Stored records:
== == ==

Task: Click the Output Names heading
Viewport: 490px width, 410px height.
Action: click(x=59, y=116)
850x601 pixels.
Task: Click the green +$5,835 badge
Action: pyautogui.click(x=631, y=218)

== == ==

An exact reproduction of all the entries, complete to the last line, is needed.

Task: Click the Output Names heading
Viewport: 490px width, 410px height.
Action: click(x=59, y=116)
850x601 pixels.
Task: Click the green +$5,835 badge
Action: pyautogui.click(x=631, y=218)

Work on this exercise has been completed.